Dataset entries
§

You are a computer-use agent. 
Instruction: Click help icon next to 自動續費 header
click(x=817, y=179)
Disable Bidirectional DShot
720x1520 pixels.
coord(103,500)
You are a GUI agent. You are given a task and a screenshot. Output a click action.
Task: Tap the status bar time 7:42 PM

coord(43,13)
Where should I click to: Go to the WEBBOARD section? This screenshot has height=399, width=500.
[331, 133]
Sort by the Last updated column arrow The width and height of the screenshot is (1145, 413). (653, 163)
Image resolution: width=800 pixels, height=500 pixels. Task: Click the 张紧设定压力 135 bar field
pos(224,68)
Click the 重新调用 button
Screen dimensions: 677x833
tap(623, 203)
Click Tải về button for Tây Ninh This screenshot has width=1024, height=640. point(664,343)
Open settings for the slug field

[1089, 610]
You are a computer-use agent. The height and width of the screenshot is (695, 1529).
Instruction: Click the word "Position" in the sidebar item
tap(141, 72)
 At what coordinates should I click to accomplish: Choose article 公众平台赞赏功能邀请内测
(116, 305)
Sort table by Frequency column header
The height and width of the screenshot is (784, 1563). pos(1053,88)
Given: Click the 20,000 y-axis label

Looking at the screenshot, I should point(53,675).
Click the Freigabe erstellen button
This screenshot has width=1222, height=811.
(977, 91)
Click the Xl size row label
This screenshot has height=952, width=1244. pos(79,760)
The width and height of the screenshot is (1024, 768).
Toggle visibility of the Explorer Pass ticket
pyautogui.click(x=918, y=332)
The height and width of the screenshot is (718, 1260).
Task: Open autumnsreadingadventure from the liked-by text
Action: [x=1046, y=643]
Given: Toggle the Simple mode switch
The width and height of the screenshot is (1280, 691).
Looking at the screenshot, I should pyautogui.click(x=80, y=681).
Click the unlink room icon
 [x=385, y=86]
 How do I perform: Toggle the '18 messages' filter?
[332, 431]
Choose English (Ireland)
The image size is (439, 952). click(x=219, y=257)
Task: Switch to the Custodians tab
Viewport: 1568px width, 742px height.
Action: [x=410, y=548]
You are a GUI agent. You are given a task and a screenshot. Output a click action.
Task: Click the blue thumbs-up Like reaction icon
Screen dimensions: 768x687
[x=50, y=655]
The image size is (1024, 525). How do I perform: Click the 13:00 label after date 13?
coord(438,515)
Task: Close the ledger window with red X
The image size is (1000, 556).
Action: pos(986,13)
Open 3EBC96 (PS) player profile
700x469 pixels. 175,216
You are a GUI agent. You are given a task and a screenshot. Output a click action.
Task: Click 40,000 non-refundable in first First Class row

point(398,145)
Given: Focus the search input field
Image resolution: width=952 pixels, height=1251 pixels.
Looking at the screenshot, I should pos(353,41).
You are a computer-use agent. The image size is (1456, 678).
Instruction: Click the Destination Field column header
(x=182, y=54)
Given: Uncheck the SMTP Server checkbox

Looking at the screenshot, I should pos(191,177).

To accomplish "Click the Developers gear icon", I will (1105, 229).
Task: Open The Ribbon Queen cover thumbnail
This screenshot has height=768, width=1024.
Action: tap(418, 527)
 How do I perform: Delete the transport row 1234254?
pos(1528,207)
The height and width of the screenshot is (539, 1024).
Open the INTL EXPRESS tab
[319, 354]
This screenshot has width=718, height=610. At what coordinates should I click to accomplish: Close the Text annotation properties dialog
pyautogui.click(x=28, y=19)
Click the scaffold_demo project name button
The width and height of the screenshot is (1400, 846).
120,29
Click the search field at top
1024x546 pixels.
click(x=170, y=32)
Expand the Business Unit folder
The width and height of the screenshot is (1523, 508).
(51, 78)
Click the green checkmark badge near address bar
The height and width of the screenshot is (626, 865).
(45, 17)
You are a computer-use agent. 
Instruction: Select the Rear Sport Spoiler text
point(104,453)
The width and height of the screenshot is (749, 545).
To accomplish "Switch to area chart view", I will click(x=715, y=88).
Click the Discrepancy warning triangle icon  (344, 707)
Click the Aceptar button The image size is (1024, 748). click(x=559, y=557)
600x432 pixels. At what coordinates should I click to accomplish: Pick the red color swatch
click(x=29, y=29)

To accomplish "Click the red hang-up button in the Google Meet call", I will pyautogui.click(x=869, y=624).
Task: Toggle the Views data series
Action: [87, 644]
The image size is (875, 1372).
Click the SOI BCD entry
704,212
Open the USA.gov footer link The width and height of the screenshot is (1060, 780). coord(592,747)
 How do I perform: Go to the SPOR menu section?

§

To do:
The records above need to be retyped in full, exactly as given.

Result below:
You are a computer-use agent. 
Instruction: Click help icon next to 自動續費 header
click(x=817, y=179)
Disable Bidirectional DShot
720x1520 pixels.
coord(103,500)
You are a GUI agent. You are given a task and a screenshot. Output a click action.
Task: Tap the status bar time 7:42 PM

coord(43,13)
Where should I click to: Go to the WEBBOARD section? This screenshot has height=399, width=500.
[331, 133]
Sort by the Last updated column arrow The width and height of the screenshot is (1145, 413). (653, 163)
Image resolution: width=800 pixels, height=500 pixels. Task: Click the 张紧设定压力 135 bar field
pos(224,68)
Click the 重新调用 button
Screen dimensions: 677x833
tap(623, 203)
Click Tải về button for Tây Ninh This screenshot has width=1024, height=640. point(664,343)
Open settings for the slug field

[1089, 610]
You are a computer-use agent. The height and width of the screenshot is (695, 1529).
Instruction: Click the word "Position" in the sidebar item
tap(141, 72)
 At what coordinates should I click to accomplish: Choose article 公众平台赞赏功能邀请内测
(116, 305)
Sort table by Frequency column header
The height and width of the screenshot is (784, 1563). pos(1053,88)
Given: Click the 20,000 y-axis label

Looking at the screenshot, I should point(53,675).
Click the Freigabe erstellen button
This screenshot has width=1222, height=811.
(977, 91)
Click the Xl size row label
This screenshot has height=952, width=1244. pos(79,760)
The width and height of the screenshot is (1024, 768).
Toggle visibility of the Explorer Pass ticket
pyautogui.click(x=918, y=332)
The height and width of the screenshot is (718, 1260).
Task: Open autumnsreadingadventure from the liked-by text
Action: [x=1046, y=643]
Given: Toggle the Simple mode switch
The width and height of the screenshot is (1280, 691).
Looking at the screenshot, I should pyautogui.click(x=80, y=681).
Click the unlink room icon
 [x=385, y=86]
 How do I perform: Toggle the '18 messages' filter?
[332, 431]
Choose English (Ireland)
The image size is (439, 952). click(x=219, y=257)
Task: Switch to the Custodians tab
Viewport: 1568px width, 742px height.
Action: [x=410, y=548]
You are a GUI agent. You are given a task and a screenshot. Output a click action.
Task: Click the blue thumbs-up Like reaction icon
Screen dimensions: 768x687
[x=50, y=655]
The image size is (1024, 525). How do I perform: Click the 13:00 label after date 13?
coord(438,515)
Task: Close the ledger window with red X
The image size is (1000, 556).
Action: pos(986,13)
Open 3EBC96 (PS) player profile
700x469 pixels. 175,216
You are a GUI agent. You are given a task and a screenshot. Output a click action.
Task: Click 40,000 non-refundable in first First Class row

point(398,145)
Given: Focus the search input field
Image resolution: width=952 pixels, height=1251 pixels.
Looking at the screenshot, I should pos(353,41).
You are a computer-use agent. The image size is (1456, 678).
Instruction: Click the Destination Field column header
(x=182, y=54)
Given: Uncheck the SMTP Server checkbox

Looking at the screenshot, I should pos(191,177).

To accomplish "Click the Developers gear icon", I will (1105, 229).
Task: Open The Ribbon Queen cover thumbnail
This screenshot has height=768, width=1024.
Action: tap(418, 527)
 How do I perform: Delete the transport row 1234254?
pos(1528,207)
The height and width of the screenshot is (539, 1024).
Open the INTL EXPRESS tab
[319, 354]
This screenshot has width=718, height=610. At what coordinates should I click to accomplish: Close the Text annotation properties dialog
pyautogui.click(x=28, y=19)
Click the scaffold_demo project name button
The width and height of the screenshot is (1400, 846).
120,29
Click the search field at top
1024x546 pixels.
click(x=170, y=32)
Expand the Business Unit folder
The width and height of the screenshot is (1523, 508).
(51, 78)
Click the green checkmark badge near address bar
The height and width of the screenshot is (626, 865).
(45, 17)
You are a computer-use agent. 
Instruction: Select the Rear Sport Spoiler text
point(104,453)
The width and height of the screenshot is (749, 545).
To accomplish "Switch to area chart view", I will click(x=715, y=88).
Click the Discrepancy warning triangle icon  (344, 707)
Click the Aceptar button The image size is (1024, 748). click(x=559, y=557)
600x432 pixels. At what coordinates should I click to accomplish: Pick the red color swatch
click(x=29, y=29)

To accomplish "Click the red hang-up button in the Google Meet call", I will pyautogui.click(x=869, y=624).
Task: Toggle the Views data series
Action: [87, 644]
The image size is (875, 1372).
Click the SOI BCD entry
704,212
Open the USA.gov footer link The width and height of the screenshot is (1060, 780). coord(592,747)
 How do I perform: Go to the SPOR menu section?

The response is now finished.